In the case of MAH and Minister for Immigration and Border Protection (Migration) [2018] AATA 416, The non-citizen in question was an Iraqi Citizen who came to Australia on an unauthorized boat in November 1999. He was granted a permanent Resolution of Status (Class CD) visa in December 2010. The visa was cancelled in December 2016 under s 501(2) of the Migration Act. In his time in Australia, he had been convicted of at more than 20 offences and two of his recent offences results in suspended sentences of 12 months’ imprisonment which was classified under ‘substantial criminal record’.


Given the severe consequence, the cancellation has on a non-citizen in Australia, when considering the cancellation of the visa, both primary and other considerations are assessed by the delegate.


The “primary” considerations are:

(a) the protection of the Australian community;

(b) the best interests of minor children in Australia; and

(c) the expectations of the Australian community.

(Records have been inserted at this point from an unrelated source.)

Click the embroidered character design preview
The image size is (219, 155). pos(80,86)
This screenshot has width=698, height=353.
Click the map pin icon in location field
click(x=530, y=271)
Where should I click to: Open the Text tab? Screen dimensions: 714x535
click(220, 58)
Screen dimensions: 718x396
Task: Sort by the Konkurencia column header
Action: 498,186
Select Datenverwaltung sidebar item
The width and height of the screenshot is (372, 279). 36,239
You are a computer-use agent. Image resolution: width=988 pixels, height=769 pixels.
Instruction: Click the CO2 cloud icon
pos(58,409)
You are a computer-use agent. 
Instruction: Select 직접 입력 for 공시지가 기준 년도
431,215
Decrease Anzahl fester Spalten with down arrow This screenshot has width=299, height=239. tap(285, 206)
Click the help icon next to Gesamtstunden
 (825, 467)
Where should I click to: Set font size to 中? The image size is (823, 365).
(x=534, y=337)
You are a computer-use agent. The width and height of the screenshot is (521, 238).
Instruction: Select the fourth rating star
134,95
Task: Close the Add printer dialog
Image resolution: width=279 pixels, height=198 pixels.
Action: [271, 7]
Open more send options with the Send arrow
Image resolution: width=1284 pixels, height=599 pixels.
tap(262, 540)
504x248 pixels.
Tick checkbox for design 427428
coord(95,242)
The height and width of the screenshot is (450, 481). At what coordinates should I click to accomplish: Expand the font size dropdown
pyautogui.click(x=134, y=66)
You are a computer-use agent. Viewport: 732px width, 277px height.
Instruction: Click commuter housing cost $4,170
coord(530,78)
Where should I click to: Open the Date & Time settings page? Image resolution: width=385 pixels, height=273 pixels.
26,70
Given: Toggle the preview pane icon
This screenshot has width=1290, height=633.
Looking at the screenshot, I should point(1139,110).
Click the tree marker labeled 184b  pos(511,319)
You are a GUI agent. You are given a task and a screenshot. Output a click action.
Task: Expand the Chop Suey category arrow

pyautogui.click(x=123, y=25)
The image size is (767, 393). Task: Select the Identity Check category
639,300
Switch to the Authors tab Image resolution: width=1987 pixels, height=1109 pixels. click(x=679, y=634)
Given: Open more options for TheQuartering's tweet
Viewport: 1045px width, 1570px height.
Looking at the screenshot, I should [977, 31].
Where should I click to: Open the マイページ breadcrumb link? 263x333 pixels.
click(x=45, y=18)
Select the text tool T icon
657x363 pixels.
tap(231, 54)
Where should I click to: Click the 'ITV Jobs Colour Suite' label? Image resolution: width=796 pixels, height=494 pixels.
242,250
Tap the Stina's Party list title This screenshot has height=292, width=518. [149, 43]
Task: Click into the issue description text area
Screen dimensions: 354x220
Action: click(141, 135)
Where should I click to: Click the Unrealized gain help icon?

The other considerations include:

(a) the strength, nature and duration of the person’s Australian ties;

(b) the impact of visa cancellation on Australian business interests;

(c) the impact of any revocation decision on victims of the person’s conduct;

(d) applicable international non-refoulement obligations (in practical terms, the criteria in MigAct58 s 36(2)(a) & (aa)); and

(e) the nature and extent of any difficulties the person is likely to encounter if removed from Australia as a result of the visa cancellation decision.


Tribunal’s Decision


Despite, the applicant’s past convictions and sentences, the Tribunal looked into the fact that it is almost 10 years since any of his convictions have involved offenses relating to violence or apprehended violence. Even though his past offences together with his drug addiction, apparent social isolation and inability to work, his limited relationship connections with Australian residents and organisations point to a significant risk of his re-offending, the significance of that consideration was proportionally reduced by the length of time that the applicant has been in Australia.


Additionally, his apparently significant periods of employment in Australia, the length of himself holding the visa and his health issues weigh in favor of the visa not being canceled. Those considerations, together with the acknowledged difficulties that the applicant would be likely to encounter in obtaining and retaining health care in his original home country he has left more than 20 years ago, eventually outweigh the considerations for the revocation.


How Can Agape Henry Crux Help

If you have received a letter from the Department informing you that your visa has been canceled on character grounds, please contact us immediately as we have extensive experience in arguing complex cases like this.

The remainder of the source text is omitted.